Мишу Вербицкого Гейдман выгонял со своих уроков с формулировкой: "Мне тебя учить нечему". Но Миша иногда приходил, опаздывал и вступал в разговоры. После девятого класса БП заявил ему: "Или ты, или я!" Миша ушел в 91-ю школу, где ему тоже очень понравилось. У него прекрасные отношения с Борисом Петровичем -- да и тогда были вполне хорошие, просто так вышло.
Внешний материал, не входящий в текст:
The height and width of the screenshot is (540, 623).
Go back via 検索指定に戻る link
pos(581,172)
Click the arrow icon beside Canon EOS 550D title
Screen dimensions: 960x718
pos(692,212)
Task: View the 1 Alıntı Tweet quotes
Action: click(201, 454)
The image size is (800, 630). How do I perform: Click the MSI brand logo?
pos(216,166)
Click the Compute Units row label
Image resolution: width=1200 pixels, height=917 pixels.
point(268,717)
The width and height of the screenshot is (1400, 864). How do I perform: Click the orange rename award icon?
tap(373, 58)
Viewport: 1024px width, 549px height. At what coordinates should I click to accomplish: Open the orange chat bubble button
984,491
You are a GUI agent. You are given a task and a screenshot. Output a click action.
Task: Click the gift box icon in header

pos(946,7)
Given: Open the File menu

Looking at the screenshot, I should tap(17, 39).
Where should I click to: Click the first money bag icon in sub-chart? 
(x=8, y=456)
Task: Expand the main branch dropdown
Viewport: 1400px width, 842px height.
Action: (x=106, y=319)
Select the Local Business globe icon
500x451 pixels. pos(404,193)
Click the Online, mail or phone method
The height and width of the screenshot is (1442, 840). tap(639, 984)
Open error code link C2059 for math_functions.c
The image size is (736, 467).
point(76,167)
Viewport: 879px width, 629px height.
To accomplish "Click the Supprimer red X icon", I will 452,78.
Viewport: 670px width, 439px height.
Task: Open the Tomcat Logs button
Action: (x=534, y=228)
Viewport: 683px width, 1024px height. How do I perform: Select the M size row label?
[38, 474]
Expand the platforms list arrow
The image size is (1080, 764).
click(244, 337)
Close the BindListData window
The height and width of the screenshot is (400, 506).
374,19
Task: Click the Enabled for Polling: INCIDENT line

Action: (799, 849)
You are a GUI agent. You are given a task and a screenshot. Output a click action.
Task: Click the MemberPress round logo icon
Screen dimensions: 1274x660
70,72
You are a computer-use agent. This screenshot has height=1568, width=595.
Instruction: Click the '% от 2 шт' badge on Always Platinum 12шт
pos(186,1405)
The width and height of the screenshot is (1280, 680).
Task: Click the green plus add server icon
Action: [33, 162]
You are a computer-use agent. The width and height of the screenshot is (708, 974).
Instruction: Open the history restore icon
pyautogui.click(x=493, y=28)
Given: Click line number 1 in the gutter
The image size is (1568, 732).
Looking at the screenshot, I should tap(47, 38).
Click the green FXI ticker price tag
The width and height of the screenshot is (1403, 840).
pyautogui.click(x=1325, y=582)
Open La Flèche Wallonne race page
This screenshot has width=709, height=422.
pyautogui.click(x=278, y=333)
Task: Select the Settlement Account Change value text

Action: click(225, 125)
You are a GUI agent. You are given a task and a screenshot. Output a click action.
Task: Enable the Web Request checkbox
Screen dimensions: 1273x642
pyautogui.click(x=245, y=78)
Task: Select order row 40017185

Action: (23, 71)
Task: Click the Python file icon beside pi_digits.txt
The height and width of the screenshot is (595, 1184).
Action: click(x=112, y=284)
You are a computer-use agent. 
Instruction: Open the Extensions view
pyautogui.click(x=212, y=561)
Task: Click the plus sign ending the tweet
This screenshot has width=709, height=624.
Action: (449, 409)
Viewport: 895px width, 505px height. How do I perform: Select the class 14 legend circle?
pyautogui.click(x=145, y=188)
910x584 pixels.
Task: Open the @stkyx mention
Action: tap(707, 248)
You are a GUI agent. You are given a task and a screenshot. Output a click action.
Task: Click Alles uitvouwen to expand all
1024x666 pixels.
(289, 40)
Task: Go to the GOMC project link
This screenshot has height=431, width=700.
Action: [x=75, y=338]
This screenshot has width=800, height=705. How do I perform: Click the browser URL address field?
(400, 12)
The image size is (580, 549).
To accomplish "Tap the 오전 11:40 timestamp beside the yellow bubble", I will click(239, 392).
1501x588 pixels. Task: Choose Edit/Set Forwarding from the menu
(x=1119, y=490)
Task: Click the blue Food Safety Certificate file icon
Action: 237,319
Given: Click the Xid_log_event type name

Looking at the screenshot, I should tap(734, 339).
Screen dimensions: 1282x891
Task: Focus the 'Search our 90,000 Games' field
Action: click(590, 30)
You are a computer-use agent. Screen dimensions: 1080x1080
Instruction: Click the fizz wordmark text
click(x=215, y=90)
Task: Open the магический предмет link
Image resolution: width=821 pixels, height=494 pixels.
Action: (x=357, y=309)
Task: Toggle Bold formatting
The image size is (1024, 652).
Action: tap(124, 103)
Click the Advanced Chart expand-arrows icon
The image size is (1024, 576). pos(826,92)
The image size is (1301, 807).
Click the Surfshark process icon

Сначала нас немного учили программировать на Паскале, но в старших классах вместо уроков труда сделался Бейсик (в наказание за бездельничанье -- активно работавшим разрешили продолжать изучать Паскаль). С нами работали лаборанты, они отвечали за правильное обращение с перфокартами. В какой-то программе мне понадобился маркер, и я вписала в нее требование в случае, если что-то там на что-то не делится нацело, выводить на экран то или иное изречение Бориса Петровича, обращенное к нам. После этого меня вызвали к директору и там жестоко отчитали: лаборанты все это приняли на свой счет и оскорбились до заявлений об уходе. Но их уговорили остаться. Из изречений в какой-то момент была составлена одноклассниками песенная переделка, длинная, но я помню только:
Сейчас две двойки я поставлю, А после расскажу задачу, А если вам неинтересно, То мне тем более плевать, Так забирайте документы, Ну что вам делать в этом классе, Скорей начните заниматься, Что, Пирожок, с тобой опять?
(Разумеется, для переделки, исполнявшейся на вручении аттестатов, были выбраны самые мягкие изречения, и те приглажены для приведения в ритм).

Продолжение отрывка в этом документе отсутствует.